■ WORK TO BE COMPLETED: Render the rows from the line with "This screenshot has height=1920, width=1080." up to and including the line with "Describe the element" as a Markdown table with the columns Num and Content, skipping blank lines and omitting the pictures.

■ DATA IN THIS EXERCISE:
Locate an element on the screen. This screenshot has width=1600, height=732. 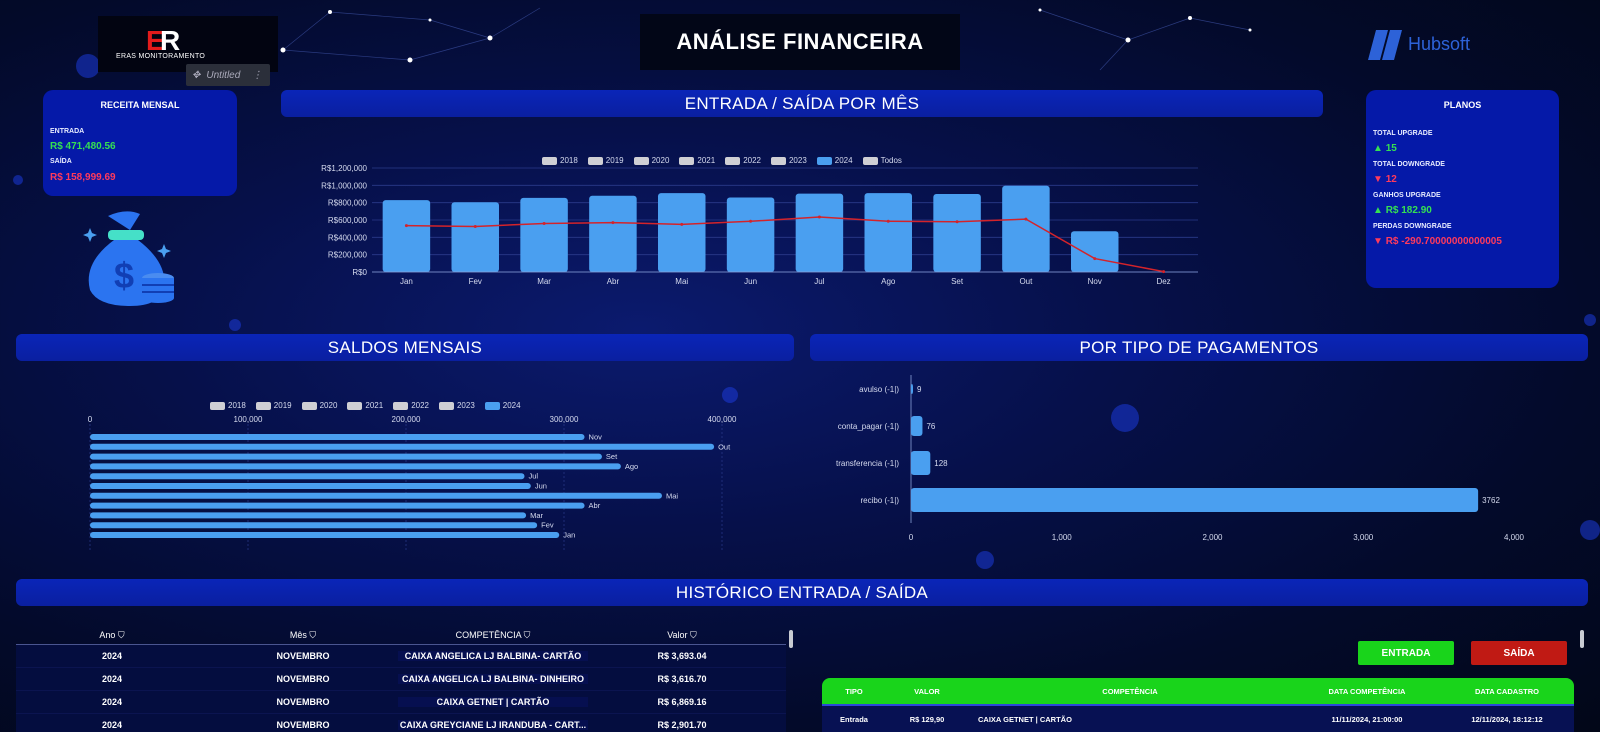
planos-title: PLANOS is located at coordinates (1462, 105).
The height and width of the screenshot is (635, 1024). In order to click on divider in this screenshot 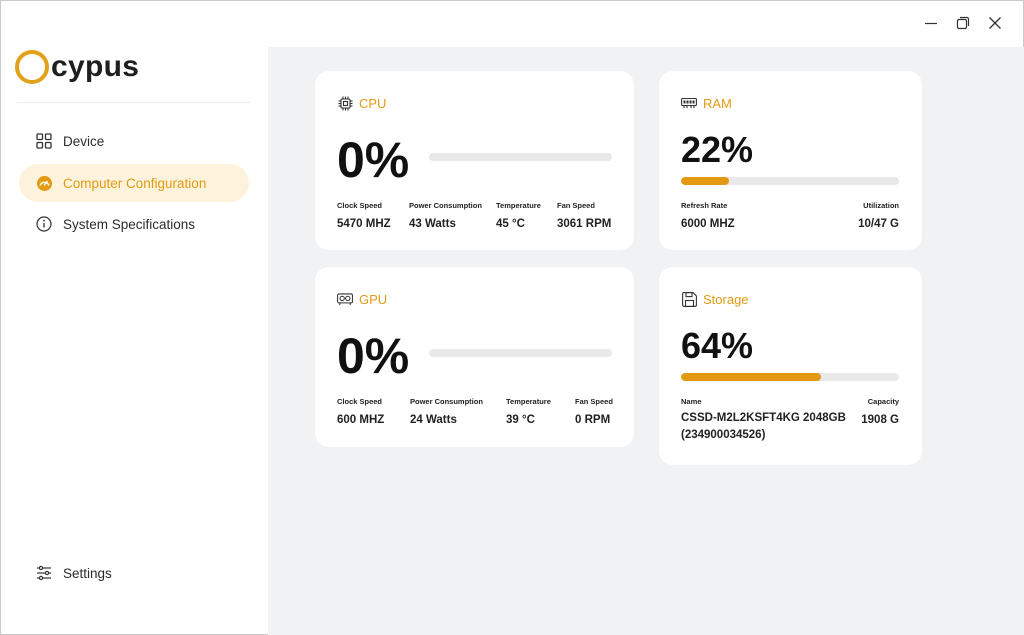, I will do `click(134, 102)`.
...
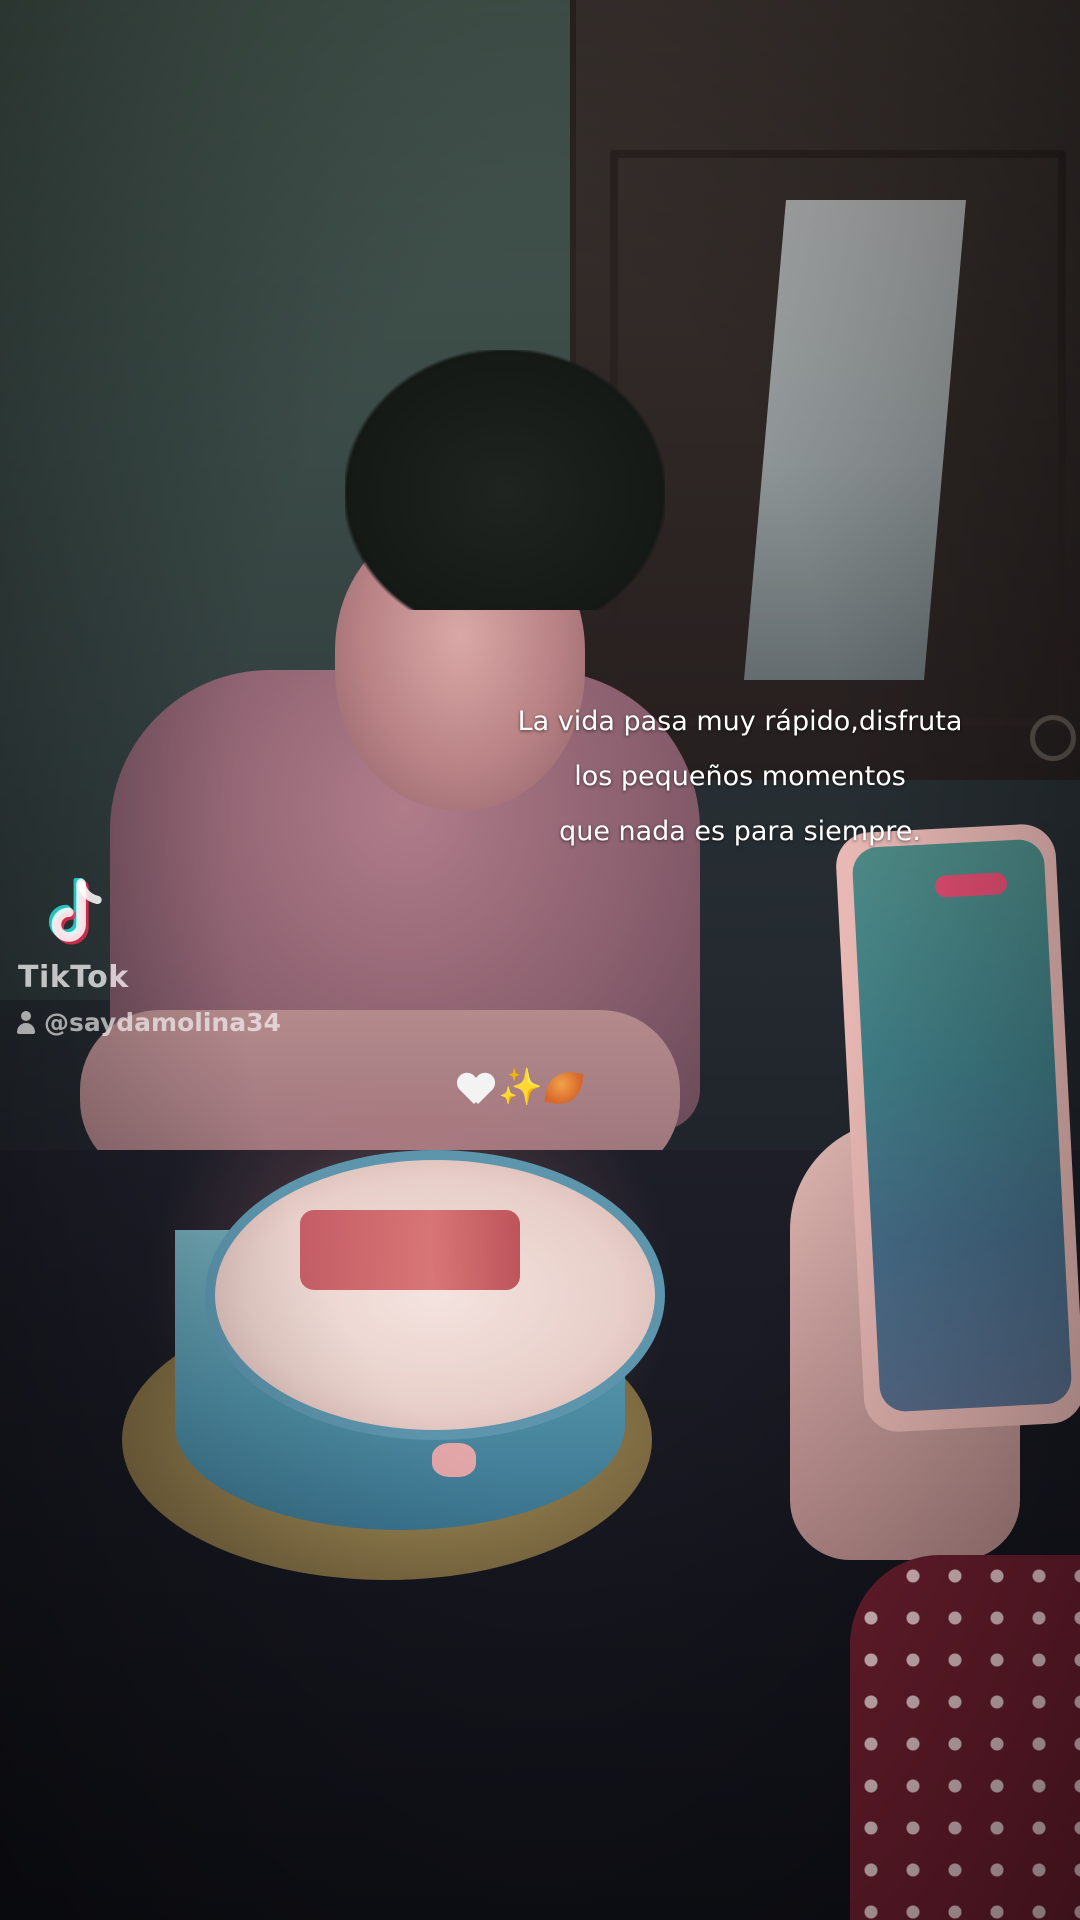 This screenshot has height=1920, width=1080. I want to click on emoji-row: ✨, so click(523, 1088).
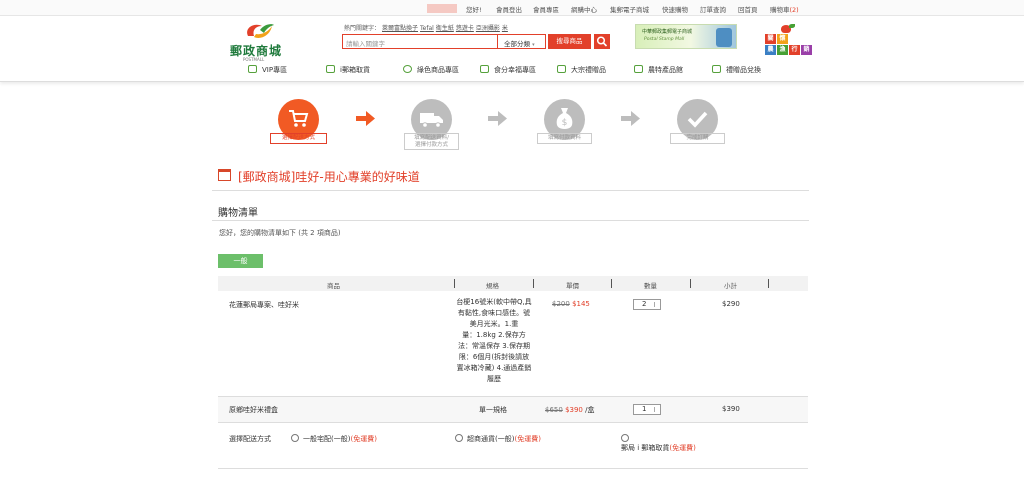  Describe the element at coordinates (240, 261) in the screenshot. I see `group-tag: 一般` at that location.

■ RESULT OF THIS TASK:
| Num | Content |
|---|---|
| 1 |  This screenshot has height=1920, width=1080. I want to click on emoji-row: ✨, so click(523, 1088). |
| 2 |   Describe the element at coordinates (240, 261) in the screenshot. I see `group-tag: 一般` at that location. |